#### [Direction 1]
Rewrite the paragraph of the robots.txt guide below that begins "A robots.txt file needs to be placed" as a short bulleted list, keeping its main facts.
#### [Direction 2]
Write a continuation of the robots.txt guide below, starting after its final sentence.

#### [Passage to read]
'''
The robots.txt is a very powerful file that can be added to your website to help control which areas of your site search engines should crawl and which areas should be ignored. It is important to review your robots.txt on a regular basis to make sure it is up to date and if possible use a monitoring tool to be alerted when changes occur.
At Semetrical, as part of our technical SEO service offering we will audit a client’s robots.txt file when undertaking a technical audit of a clients website to check that the paths that are being blocked should be. Additionally, if the SEO team comes across issues as part of the technical SEO audit process such as duplication, new robots.txt rules may be written and added to the file.
As the robots.txt is an important file we have put together a guide that covers what it ultimately is, why someone may use it and common pitfalls that can occur when writing rules.
The robots.txt file is the first port of call for a crawler when visiting your website. It’s a text file which lists instructions for different user agents that essentially tells web crawlers which parts of a site should be crawled and which should be ignored. The main instructions used in a robots.txt file are specified by an “allow” or “disallow” rule.
Historically a “noindex” rule would also work, however in 2019 Google stopped supporting the noindex directive as it was an unpublished rule.
If the file is not used properly it can be detrimental to your website and could cause a huge drop in traffic and rankings. For example, mistakes can happen when a whole website is blocked from search engines or a section of a site is blocked by mistake. When this happens the rankings connected to that part of the site will gradually drop and traffic will in turn drop.
No, it is not compulsory to have a robot.txt on your website especially for small websites with minimal URLs but it is highly recommended for medium to large websites. On large sites it makes it easier to control which parts of your site are accessible and which sections should be blocked from crawlers. If the file does not exist your website will generally be crawled and indexed as normal.
The robots.txt has many use cases and at Semetrical we have used it for the below scenarios:
A robots.txt file needs to be placed at the root of your website, for example, on Semetrical’s site it sits at www.semetrical.com/robots.txt and must be named robots.txt. A website can only have one robots.txt and it needs to be in an UTF-8 encoded text file which includes ASCII.
If you have subdomains such as blog.example.com then the robots.txt can sit on the root of the subdomain such as blog.example.com/robots.txt.
A typical robots.txt file would be made up of different components and elements which include:
Below is an example of Semetrcals robots.txt that includes a user-agent, disallow rules and a sitemap.
'''
#### [Given information]
'''
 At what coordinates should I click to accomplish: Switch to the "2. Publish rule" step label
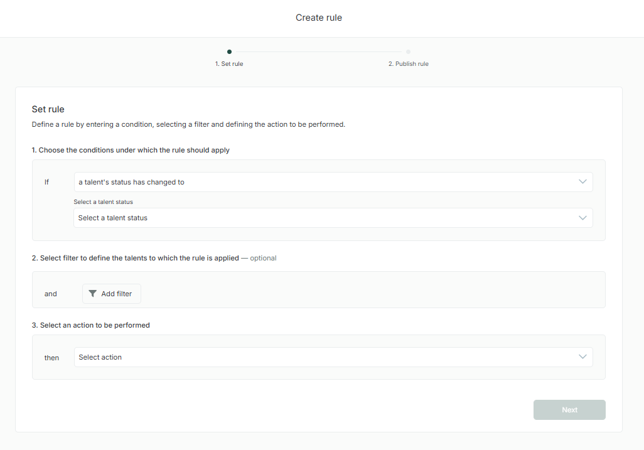coord(408,64)
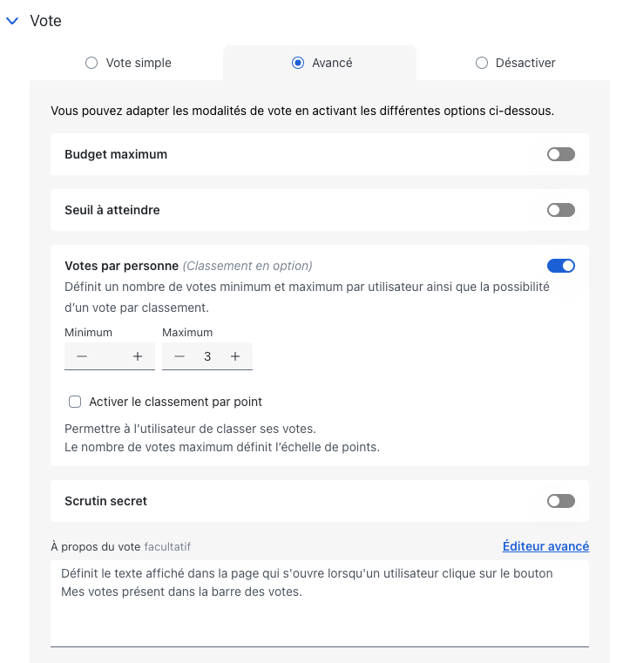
'''
#### [Exercise output 1]
- The file must sit at the root of the website. On Semetrical's site, for example, it is at www.semetrical.com/robots.txt.
- It must be named robots.txt.
- A website can have only one robots.txt.
- It must be a UTF-8 encoded text file that includes ASCII.

#### [Exercise output 2]
User-agent: *
Disallow: /cgi-bin/
Disallow: /wp-admin/
Disallow: /comments/feed/
Disallow: /trackback/
Disallow: /index.php/
Disallow: /xmlrpc.php
Disallow: /blog-documentation/
Disallow: /test/
Disallow: /hpcontent/
Sitemap: https://devsemetrical.wpengine.com/sitemap.xml
The user-agent defines the start of a group of directives. It often is represented with a wildcard (*) which signals that the instructions below are for all bots visiting the website. An example of this would be:
User-agent: *
User-agent: *
Disallow: /cgi-bin/
Disallow: /wp-admin/
There will be occasions when you may want to block certain bots or only allow certain bots from accessing certain pages. In order to do this you need to specify the bots name as the user agent. An example of this would be:
User-agent: AdsBot-Google
Disallow: /checkout/reserve
Disallow: /resale/checkout/order
Disallow: /checkout/reserve_search
Common user-agents to be aware of include:
There is also the ability to block specific software from crawling your website or delaying how many URLs they can crawl a second as each tool will have their own user agents that crawl your site. For example, if you wanted to block SEMRush or Ahrefs from crawling your website the below would be added to your file:
User-agent: SemrushBot
Disallow: *
User-agent: AhrefsBot
Disallow: *
If you wanted to delay the number of URLs crawled the below rules would be added to your file:
User-agent: AhrefsBot
Crawl-Delay: [value]
User-agent: SemrushBot
Crawl-Delay: [value]
The disallow directive is a rule a user can put in the robots.txt file that will tell a search engine not to crawl a specific path or set of URLs depending on the rule created. There can be one or multiple lines of disallow rules in the file as you may want to block multiple sections of a website.
If a disallow directive is empty and does not specify anything then bots can crawl the whole website, so in order to block certain paths or your whole website you need to specify a URL prefix or a forward slash “/”. For example in the below example, we are blocking any URL that runs off the path of /cgi-bin/ or /wp-admin/.
User-agent: *
Disallow: /cgi-bin/
Disallow: /wp-admin/
If you wanted to block your whole website from bots such as Google then you would need to add a disallow directive followed by a forward slash. Typically you may only need to do this on a staging environment when you do not want the staging website from being found or indexed. An example would look like:
User-agent: *
Disallow: /
Most search engines will abide by the allow directive where it essentially will counteract a disallow directive. For example, if you were to block /wp-admin/ it usually would block all the URLs that run off that path, however, if there is an allow rule for /wp-admin/admin-ajax.php then bots will crawl /admin-ajax.php but block any other path that runs off /wp-admin/. See example below:
User-agent: *
Disallow: /wp-admin/
Allow: /wp-admin/admin-ajax.php
The crawl delay directive helps slow down the rate a bot will crawl your website. Not all search engines will follow the crawl delay directive as it’s an unofficial rule.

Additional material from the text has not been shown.